Prostate biopsy is performed to find out whether there is prostate cancer in men with a high PSA (Prostate Specific Antigen) test in the blood or in whom a suspicious mass is detected in the prostate by imaging methods.
The classical approach in people with high PSA levels is to first perform an anal palpation and then an rectal prostate biopsy. A small portion of prostate cancers can be felt on palpation, and if there is a suspicious finding, a biopsy can be performed to diagnose it. Classical prostate biopsy is performed by taking random pieces (6-12 pieces) from various parts of the prostate by seeing the prostate but without seeing the tumor, with an ultrasound probe inserted through the rectum. These parts are then examined in pathology and both the presence of cancer is said and the growth rate of the tumor is evaluated with a grading called the Gleason (pronounced Glison) score. For this, the pathologist assigns a score ranging from 1 to 5, depending on the extent to which the tumor appears different from normal tissue. It then adds up the two most frequent points. Therefore, the Gleason score is given as binary values such as 4+3, 3+5, 4+5, and the sum of these values varies between 5-10 in practice. Gleason 5 indicates the slowest and Gleason 10 the fastest (aggressive) tumor type.
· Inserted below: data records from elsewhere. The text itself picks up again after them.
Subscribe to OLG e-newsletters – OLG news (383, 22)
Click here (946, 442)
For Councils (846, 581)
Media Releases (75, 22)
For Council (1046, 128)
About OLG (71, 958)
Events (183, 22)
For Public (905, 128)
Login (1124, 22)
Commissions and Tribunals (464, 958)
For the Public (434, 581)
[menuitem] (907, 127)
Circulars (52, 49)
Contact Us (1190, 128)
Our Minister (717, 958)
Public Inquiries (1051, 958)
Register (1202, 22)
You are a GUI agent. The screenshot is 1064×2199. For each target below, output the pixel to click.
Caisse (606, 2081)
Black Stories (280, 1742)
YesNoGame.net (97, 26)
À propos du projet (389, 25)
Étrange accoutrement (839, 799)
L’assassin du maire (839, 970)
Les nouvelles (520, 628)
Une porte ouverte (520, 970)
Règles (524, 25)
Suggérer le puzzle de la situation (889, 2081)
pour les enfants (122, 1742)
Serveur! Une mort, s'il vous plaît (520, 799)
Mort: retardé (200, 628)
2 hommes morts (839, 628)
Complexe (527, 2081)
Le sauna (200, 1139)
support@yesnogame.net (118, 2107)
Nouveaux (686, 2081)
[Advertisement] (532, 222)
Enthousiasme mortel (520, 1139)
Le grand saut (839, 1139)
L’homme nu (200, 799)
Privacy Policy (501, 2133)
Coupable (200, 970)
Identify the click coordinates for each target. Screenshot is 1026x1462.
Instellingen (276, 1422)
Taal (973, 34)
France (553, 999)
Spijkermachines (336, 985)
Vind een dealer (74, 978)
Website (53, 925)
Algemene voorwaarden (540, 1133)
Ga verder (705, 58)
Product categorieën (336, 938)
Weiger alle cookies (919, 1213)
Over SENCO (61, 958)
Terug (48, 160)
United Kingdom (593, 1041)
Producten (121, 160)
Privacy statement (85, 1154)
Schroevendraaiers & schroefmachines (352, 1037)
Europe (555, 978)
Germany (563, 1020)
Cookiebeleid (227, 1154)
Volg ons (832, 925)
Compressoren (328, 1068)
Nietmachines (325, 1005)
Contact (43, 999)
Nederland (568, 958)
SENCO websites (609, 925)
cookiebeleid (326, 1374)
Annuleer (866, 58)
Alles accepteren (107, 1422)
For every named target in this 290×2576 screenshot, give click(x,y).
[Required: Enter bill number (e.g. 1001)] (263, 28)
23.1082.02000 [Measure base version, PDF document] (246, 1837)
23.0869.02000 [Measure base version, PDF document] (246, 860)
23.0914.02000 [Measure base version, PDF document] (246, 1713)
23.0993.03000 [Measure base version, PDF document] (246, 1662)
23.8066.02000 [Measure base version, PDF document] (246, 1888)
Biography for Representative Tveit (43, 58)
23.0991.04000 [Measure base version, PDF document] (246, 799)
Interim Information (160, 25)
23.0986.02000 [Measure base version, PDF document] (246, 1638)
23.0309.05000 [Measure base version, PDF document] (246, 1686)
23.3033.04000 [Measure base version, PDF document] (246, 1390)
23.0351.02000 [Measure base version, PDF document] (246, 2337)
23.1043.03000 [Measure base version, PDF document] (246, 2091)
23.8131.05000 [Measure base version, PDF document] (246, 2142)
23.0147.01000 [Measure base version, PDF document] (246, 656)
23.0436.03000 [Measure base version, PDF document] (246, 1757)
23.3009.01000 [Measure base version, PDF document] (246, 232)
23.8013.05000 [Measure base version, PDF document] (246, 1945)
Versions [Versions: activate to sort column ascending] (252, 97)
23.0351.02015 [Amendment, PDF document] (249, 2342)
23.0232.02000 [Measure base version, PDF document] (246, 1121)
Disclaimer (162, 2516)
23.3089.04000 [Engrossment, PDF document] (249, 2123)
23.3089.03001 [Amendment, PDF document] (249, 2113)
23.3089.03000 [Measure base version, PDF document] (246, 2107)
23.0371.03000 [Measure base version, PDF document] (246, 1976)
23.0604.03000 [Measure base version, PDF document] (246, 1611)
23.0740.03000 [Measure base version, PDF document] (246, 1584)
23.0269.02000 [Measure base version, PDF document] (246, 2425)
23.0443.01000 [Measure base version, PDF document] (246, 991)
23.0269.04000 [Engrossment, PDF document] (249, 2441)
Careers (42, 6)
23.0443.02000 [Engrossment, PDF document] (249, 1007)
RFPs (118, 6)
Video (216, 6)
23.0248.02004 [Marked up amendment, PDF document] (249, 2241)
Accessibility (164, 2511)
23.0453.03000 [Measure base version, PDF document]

In prostate cancer, the Gleason score shows the grade (grade) of the tumor and gives an idea about the growth rate of the tumor and the possibility of metastasis. The extent of the tumor in the body is determined by the stage of the tumor and is revealed by imaging methods such as PET-CT, tomography and MRI. Like many other cancers, prostate cancer is divided into 4 stages; In stages 1 and 2, the tumor is limited to the prostate, in stage 3, the tumor has spread outside the prostate or to regional lymph nodes. In stage 4, there is distant metastasis (usually to the bones).
There are some problems with the classical diagnostic methods of prostate cancer:
- In other organs, such as the liver and lung, a “suspicious” mass is first detected using ultrasound, tomography, and MRI, and then diagnosed with an imaging-guided biopsy. However, tumor is not usually seen in the prostate, therefore, in patients with high suspicion of cancer (PSA high), the diagnosis is tried to be made with biopsies taken from the prostate blindly. The prostate is the only organ in our body that can be diagnosed with a “blind” biopsy.
2. About 1/3 of prostate cancers can be missed in blinded prostate biopsies. Also, in about 1/4 of the cases the Gleason score is found to be lower than it actually is, meaning the tumor may appear less aggressive than it is, resulting in delayed or absent treatment.
3. In many patients, the biopsy may appear normal even though the PSA is high. In this case, the biopsy is repeated in more quadrants, but again blindly. However, multiple biopsies repeated can lead to problems such as bleeding and infection. In some cases, the biopsy is not done through the anus, but from the area called the “perineum” between the anus and the penis. In this method, called saturation biopsy, multiple needle biopsies are performed through evenly spaced holes using a mold placed in the perineum. This method is superior to conventional blind biopsy in detecting cancer, but requires needle biopsy through multiple holes.
Modern biopsy methods in prostate cancer
While prostate cancer cannot normally be seen with radiological imaging methods, it has become possible to detect prostate cancer at an early stage for the first time with the developments in MRI in recent years. Especially in new MRI devices, the tumor can be detected early in approximately 80% of prostate cancer patients with a technique called “multiparametric MRI”. It is thought that cancers that Emar cannot show are more slowly progressing and less clinically important cancers. These tumors detected by MRI can then be biopsied “with imaging guidance” rather than “blindly”, and a more accurate diagnosis can be made with much less needle prickling. Imaging-guided prostate biopsy can be performed directly on the MRI device, or it can be performed on ultrasound devices by combining MRI images with ultrasound images (fusion imaging).
The ability of MRI to show prostate cancer at an early stage has dramatically changed both the diagnosis and treatment methods of prostate cancer. Today, classical approaches are still applied in many centers around the world. However, in many developed centers, blind rectal biopsy in prostate cancer has been abandoned. In these centers, a multiparametric MRI is performed first in patients with high PSA and if a suspicious mass is detected, biopsy is performed with imaging rather than blinding. If the MRI is normal, the patient is followed up routinely and the MRI is repeated at regular intervals.